**Work to be completed**:
Rewrite the rows from the line containing "Click BBRI's April 14, 2025 recording date" through the line containing "Action: click(x=2419, y=897)", with both of those lines included. Replace "Switch to" with "Change to" and keep everything else the same.

**Extracted records**:

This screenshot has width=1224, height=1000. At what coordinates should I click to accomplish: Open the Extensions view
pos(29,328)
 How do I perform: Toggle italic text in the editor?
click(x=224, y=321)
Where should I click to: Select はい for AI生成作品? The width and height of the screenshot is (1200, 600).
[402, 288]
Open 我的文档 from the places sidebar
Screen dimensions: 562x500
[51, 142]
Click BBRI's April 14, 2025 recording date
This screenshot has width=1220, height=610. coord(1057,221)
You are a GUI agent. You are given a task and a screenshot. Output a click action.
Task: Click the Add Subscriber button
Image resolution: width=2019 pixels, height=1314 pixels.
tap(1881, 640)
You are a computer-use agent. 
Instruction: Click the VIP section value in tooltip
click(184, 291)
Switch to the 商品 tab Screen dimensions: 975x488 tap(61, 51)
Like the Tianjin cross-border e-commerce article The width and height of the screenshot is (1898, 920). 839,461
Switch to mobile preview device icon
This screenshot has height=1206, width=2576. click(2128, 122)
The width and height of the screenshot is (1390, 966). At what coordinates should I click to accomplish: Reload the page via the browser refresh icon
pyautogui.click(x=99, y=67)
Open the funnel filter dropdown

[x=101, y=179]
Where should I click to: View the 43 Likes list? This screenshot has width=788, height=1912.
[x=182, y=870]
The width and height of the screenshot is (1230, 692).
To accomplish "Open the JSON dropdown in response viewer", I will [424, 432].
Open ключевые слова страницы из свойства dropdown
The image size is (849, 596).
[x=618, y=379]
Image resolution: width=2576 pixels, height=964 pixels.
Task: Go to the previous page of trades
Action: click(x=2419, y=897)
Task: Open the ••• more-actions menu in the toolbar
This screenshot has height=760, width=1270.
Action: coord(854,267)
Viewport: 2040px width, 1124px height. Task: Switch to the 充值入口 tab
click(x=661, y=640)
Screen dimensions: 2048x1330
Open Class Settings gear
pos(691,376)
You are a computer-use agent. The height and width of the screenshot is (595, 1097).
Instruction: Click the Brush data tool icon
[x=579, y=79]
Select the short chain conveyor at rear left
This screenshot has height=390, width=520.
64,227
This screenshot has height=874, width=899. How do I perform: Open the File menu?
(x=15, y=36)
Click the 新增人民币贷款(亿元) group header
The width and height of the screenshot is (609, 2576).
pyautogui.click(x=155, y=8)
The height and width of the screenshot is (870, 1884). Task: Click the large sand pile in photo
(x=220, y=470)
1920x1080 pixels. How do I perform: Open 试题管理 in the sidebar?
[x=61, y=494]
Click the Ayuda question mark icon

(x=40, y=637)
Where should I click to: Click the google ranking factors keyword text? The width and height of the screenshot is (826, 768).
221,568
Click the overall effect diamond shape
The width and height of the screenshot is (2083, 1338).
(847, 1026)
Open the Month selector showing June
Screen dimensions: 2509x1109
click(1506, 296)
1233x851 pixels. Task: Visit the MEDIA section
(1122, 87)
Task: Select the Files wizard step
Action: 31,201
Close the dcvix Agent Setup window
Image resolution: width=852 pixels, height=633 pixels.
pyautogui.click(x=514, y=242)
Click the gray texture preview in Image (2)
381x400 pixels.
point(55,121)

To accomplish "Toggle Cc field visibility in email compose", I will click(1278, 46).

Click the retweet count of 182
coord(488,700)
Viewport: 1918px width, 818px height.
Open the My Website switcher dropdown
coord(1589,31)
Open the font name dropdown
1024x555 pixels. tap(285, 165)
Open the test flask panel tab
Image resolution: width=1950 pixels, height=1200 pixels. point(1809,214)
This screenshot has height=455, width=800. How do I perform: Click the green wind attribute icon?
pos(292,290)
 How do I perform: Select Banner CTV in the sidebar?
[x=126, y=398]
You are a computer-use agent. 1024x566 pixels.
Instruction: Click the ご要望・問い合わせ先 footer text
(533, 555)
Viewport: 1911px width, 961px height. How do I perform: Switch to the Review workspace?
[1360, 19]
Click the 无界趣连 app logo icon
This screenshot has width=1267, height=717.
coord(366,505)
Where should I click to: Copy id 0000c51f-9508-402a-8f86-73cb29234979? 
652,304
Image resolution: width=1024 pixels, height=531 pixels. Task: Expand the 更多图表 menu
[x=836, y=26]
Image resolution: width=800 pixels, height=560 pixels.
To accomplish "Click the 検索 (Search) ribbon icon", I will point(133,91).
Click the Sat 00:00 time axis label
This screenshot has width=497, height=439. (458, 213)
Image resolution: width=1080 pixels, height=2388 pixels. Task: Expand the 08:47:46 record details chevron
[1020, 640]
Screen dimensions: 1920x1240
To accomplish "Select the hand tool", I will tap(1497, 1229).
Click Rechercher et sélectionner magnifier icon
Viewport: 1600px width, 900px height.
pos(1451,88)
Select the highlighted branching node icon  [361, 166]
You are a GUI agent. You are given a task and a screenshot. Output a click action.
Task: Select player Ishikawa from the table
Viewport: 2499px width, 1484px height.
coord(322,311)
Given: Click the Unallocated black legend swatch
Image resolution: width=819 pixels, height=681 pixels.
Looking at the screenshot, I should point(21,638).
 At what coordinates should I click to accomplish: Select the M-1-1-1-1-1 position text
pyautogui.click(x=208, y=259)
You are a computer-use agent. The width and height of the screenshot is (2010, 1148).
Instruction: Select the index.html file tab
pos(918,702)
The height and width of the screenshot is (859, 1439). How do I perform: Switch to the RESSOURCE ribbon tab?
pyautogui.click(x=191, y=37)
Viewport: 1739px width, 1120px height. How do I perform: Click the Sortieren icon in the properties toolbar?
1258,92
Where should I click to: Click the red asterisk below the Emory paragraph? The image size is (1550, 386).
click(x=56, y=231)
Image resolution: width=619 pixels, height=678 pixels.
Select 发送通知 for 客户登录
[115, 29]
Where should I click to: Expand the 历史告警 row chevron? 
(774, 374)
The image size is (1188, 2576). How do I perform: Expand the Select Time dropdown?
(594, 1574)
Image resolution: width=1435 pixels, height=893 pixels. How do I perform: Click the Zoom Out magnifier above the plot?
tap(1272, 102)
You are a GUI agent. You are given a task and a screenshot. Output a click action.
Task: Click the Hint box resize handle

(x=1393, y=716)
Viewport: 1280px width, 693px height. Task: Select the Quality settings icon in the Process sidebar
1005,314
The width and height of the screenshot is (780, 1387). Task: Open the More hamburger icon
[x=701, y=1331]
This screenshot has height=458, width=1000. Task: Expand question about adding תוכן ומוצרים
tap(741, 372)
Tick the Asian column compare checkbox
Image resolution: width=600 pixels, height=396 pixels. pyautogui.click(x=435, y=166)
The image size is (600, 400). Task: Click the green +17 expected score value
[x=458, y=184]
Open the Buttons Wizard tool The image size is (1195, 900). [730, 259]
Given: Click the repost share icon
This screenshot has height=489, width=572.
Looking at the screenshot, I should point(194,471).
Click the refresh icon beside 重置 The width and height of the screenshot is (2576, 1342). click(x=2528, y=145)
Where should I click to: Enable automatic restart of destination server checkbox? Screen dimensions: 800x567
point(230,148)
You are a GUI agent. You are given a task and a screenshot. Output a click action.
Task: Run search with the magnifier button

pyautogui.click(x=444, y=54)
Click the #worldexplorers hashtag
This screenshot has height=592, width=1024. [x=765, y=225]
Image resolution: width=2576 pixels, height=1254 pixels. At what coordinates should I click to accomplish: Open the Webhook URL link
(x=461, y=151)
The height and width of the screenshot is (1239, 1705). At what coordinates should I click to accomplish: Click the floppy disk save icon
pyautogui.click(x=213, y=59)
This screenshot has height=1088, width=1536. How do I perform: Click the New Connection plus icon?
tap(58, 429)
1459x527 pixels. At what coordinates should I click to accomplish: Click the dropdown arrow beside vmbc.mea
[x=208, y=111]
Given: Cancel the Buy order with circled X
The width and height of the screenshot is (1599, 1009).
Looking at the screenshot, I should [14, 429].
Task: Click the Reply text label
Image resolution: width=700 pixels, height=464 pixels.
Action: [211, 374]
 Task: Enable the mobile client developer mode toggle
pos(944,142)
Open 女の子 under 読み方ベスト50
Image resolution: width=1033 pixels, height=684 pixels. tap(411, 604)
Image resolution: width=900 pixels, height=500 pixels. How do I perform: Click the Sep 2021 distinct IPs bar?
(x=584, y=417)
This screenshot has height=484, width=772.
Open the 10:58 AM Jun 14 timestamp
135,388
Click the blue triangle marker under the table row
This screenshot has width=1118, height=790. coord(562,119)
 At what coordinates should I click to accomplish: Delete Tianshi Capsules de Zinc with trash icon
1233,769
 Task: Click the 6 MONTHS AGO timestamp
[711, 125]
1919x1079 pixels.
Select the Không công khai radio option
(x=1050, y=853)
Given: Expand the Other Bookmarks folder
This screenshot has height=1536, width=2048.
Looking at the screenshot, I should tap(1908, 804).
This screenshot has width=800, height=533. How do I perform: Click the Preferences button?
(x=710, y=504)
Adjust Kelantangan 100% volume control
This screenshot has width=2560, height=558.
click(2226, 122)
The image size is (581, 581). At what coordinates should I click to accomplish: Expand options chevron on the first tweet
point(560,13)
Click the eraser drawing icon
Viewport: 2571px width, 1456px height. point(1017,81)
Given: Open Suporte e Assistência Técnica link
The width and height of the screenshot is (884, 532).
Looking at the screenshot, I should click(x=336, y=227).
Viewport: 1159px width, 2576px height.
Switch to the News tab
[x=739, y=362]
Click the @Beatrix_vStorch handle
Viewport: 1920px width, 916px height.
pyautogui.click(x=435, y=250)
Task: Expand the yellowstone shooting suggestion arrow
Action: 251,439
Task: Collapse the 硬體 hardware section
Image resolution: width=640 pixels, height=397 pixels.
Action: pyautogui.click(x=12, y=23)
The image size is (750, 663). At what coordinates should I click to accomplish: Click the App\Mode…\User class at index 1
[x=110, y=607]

**Solution to this problem**:
Click BBRI's April 14, 2025 recording date
This screenshot has width=1220, height=610. coord(1057,221)
You are a GUI agent. You are given a task and a screenshot. Output a click action.
Task: Click the Add Subscriber button
Image resolution: width=2019 pixels, height=1314 pixels.
tap(1881, 640)
You are a computer-use agent. 
Instruction: Click the VIP section value in tooltip
click(184, 291)
Change to the 商品 tab Screen dimensions: 975x488 tap(61, 51)
Like the Tianjin cross-border e-commerce article The width and height of the screenshot is (1898, 920). 839,461
Change to mobile preview device icon
This screenshot has height=1206, width=2576. click(2128, 122)
The width and height of the screenshot is (1390, 966). At what coordinates should I click to accomplish: Reload the page via the browser refresh icon
pyautogui.click(x=99, y=67)
Open the funnel filter dropdown

[x=101, y=179]
Where should I click to: View the 43 Likes list? This screenshot has width=788, height=1912.
[x=182, y=870]
The width and height of the screenshot is (1230, 692).
To accomplish "Open the JSON dropdown in response viewer", I will [424, 432].
Open ключевые слова страницы из свойства dropdown
The image size is (849, 596).
[x=618, y=379]
Image resolution: width=2576 pixels, height=964 pixels.
Task: Go to the previous page of trades
Action: click(x=2419, y=897)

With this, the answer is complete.